§ **Tekst źródłowy**
• • • • •
» Blog » Mam pytanie
27-06-2010 01:07

Mam pytanie

Odsłony: 47

Mam pytanie
A propo systemu zombiakowo-indiasowego (więcej informacji w poprzedniej notce).

Czy można korzystać z fragmentów ilustracji z albumów/czyichś zdjęć/obrazków/screenshotów i artworków z gier/kadrów filmu, w przypadku tworzenia darmowej publikacji?

Wiadomo, że w przypadku obrazków z Internetu można zapytać autora o błogosławieństwo, ale w przypadku kadrów z filmów i artworków gier komputerowych taka sztuczka może się już nie udać.

Ktoś się zna?
0
Nikt jeszcze nie poleca tej notki.
Poleć innym tę notkę

Komentarze


~

Użytkownik niezarejestrowany
   
Ocena:
0
nie mozna
27-06-2010 01:43
Kastor Krieg
   
Ocena:
0
Nie można, autor ma niezbywalne prawo wiedzieć w jakim kontekście korzysta się z jego pracy i ma niezbywalne prawo do tego, by się go o pozwolenie zapytać. Którego to przyzwolenia ma absolutne prawo nie udzielić. Co więcej, ma niezbywalne prawo do tego, że musisz podpisać go imieniem i nazwiskiem albo używanym przezeń pseudonimem artystycznym pod jego pracą.

To, że nie masz z nim kontaktu, czy też nie wiesz kim jest, nie jest żadnym usprawiedliwieniem ani przyzwoleniem.

Studia, które wydały gry z których pochodzą artworki, tudzież filmy z których pochodzą kadry, także mają analogiczne prawa autorskie.

Także, absolutnie nie można. Sorry.
27-06-2010 02:46
Fenran
   
Ocena:
0
Ok. Dzięki, Kastor, za wyczerpującą odpowiedź. A pozwolenie autora musi mieć jakąkolwiek oficjalną formę, czy wystarczy zwykła wiadomość od twórcy typu "OK, zgadzam się".
• • • • •
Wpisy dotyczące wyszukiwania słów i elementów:
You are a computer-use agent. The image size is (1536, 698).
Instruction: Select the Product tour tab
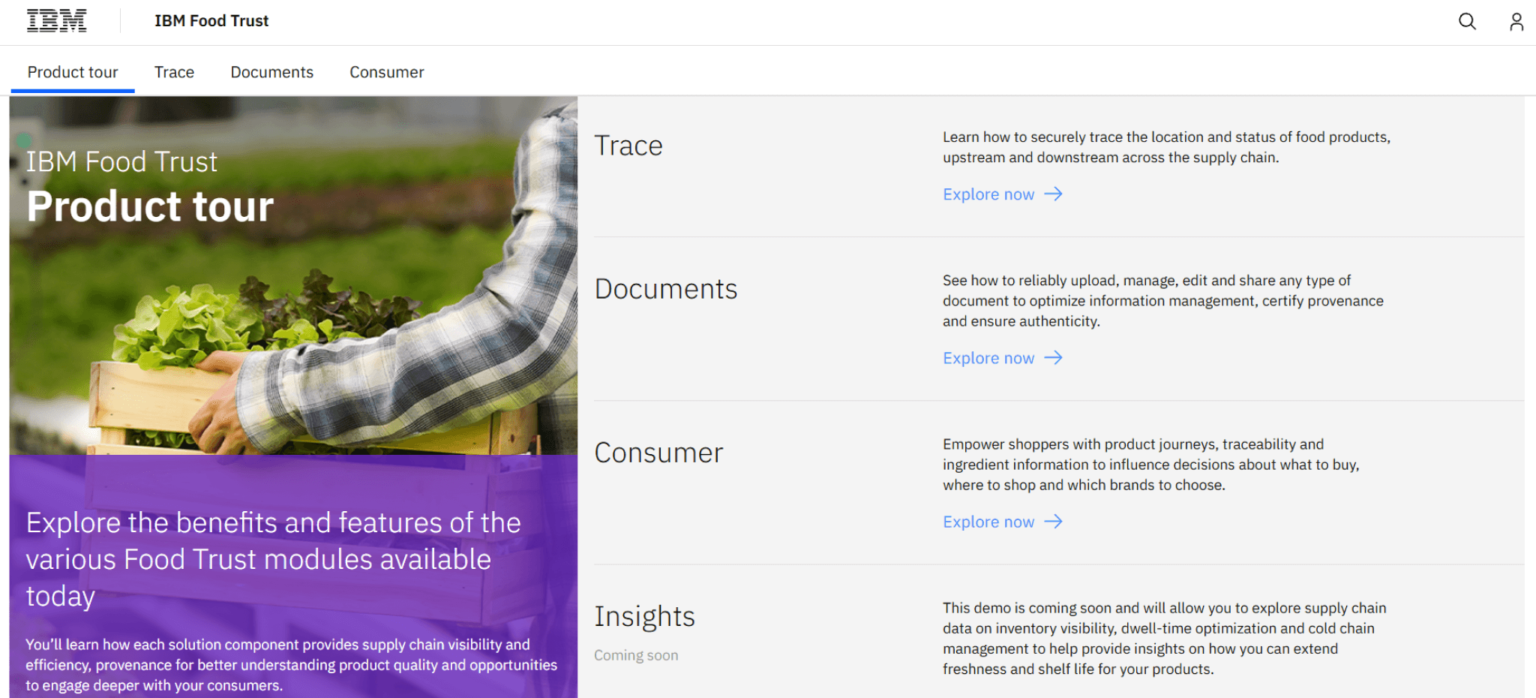pos(73,72)
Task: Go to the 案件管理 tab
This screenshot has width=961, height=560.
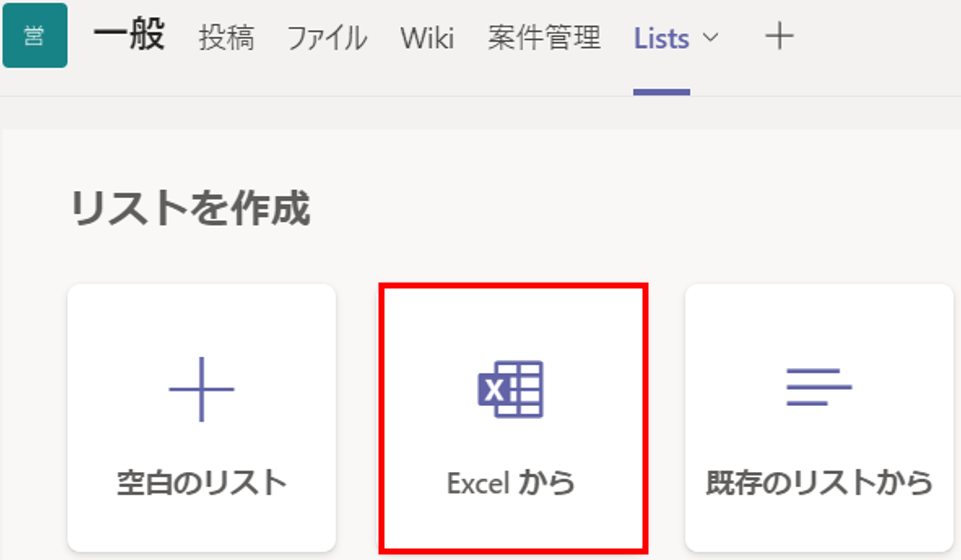Action: 544,38
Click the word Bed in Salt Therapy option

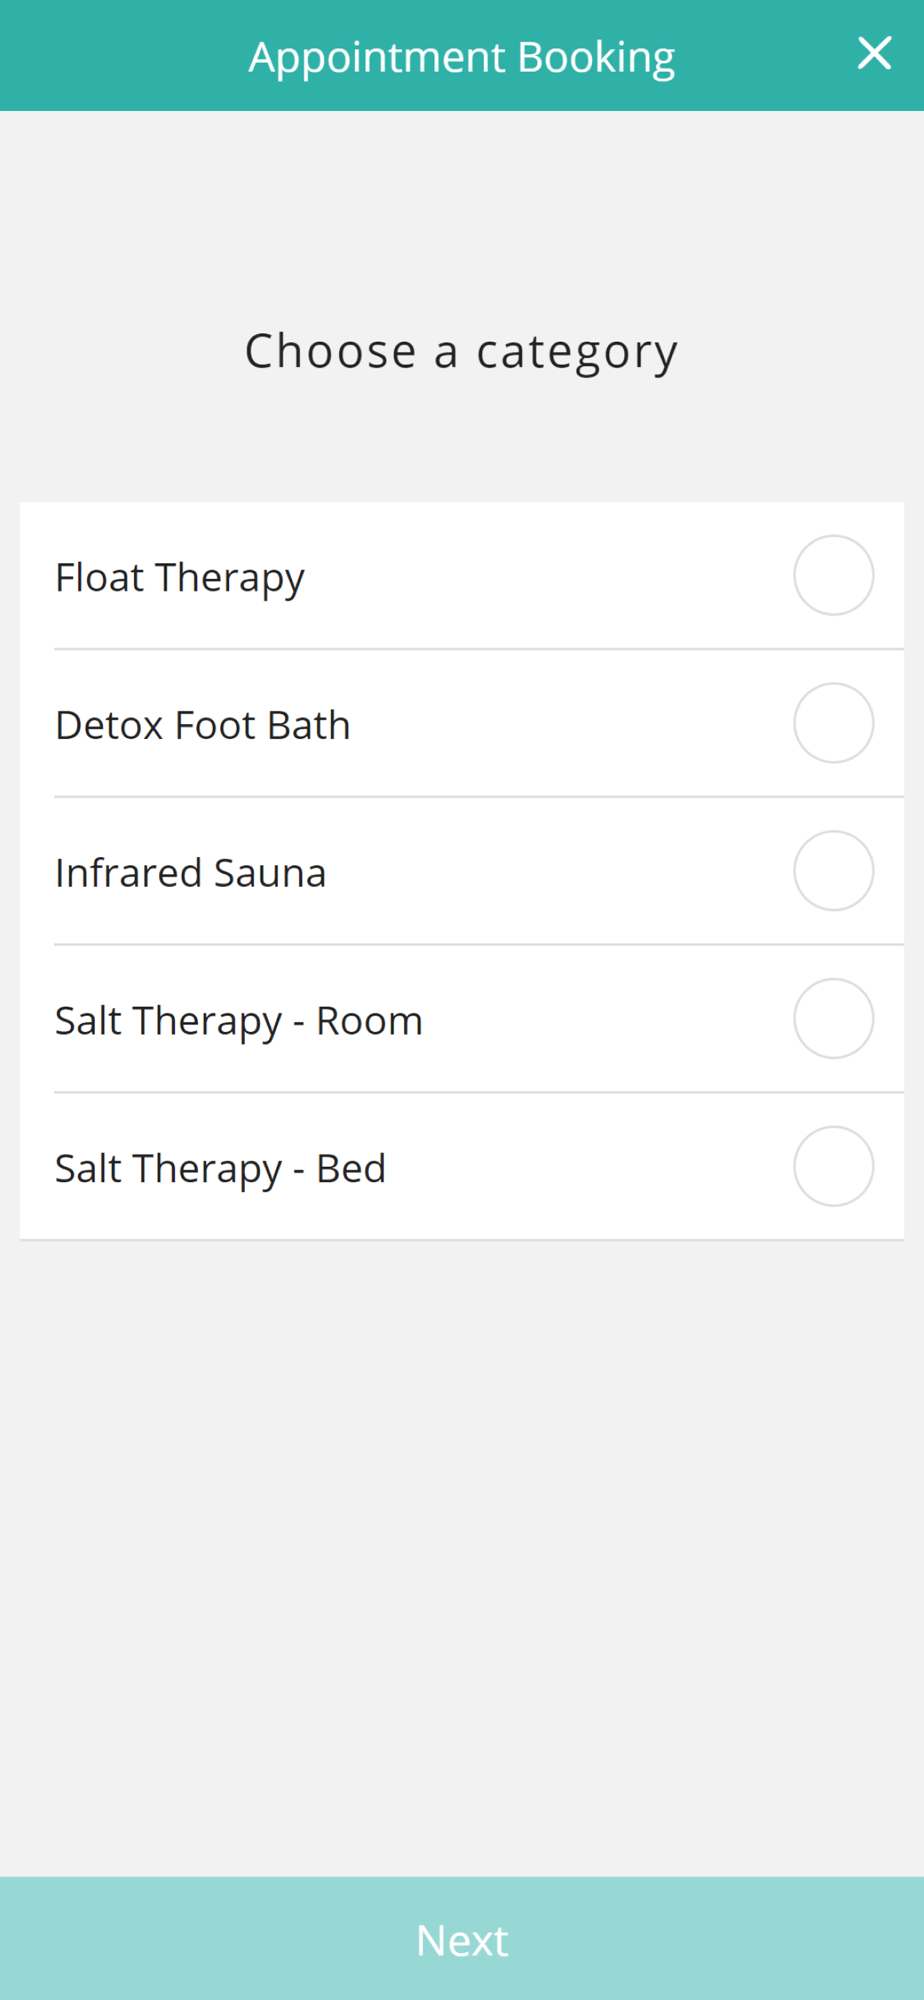coord(351,1169)
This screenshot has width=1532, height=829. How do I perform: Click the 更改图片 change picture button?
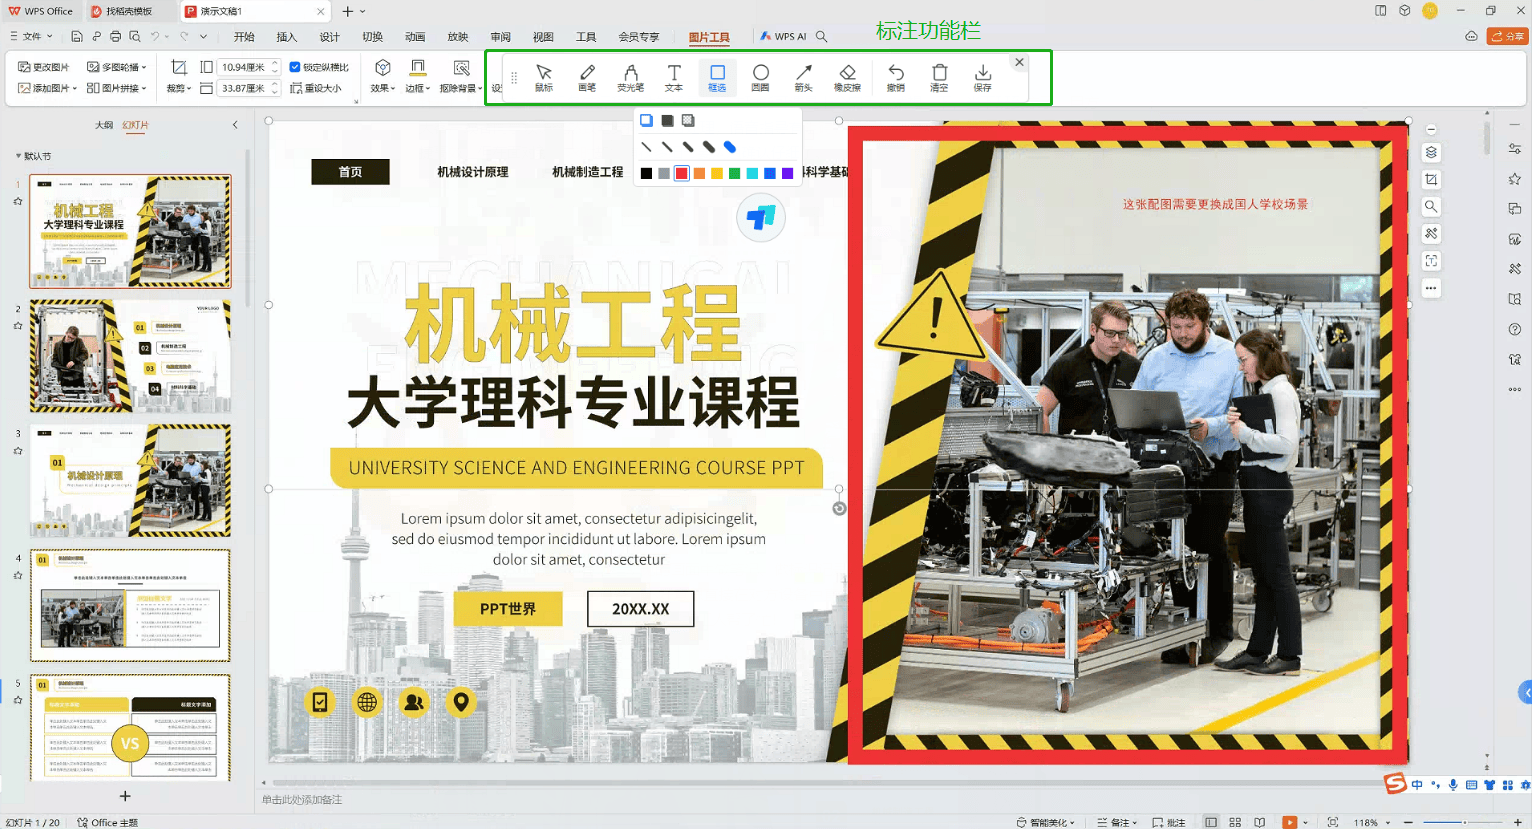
• • • • •
§ **Zadanie do wykonania**
Przepisz dosłownie fragment tekstu o korzystaniu z cudzych ilustracji, zaczynając od słów „Czy można korzystać” i kończąc na słowach „tworzenia darmowej publikacji?”.

§ **Rozwiązanie zadania**
Czy można korzystać z fragmentów ilustracji z albumów/czyichś zdjęć/obrazków/screenshotów i artworków z gier/kadrów filmu, w przypadku tworzenia darmowej publikacji?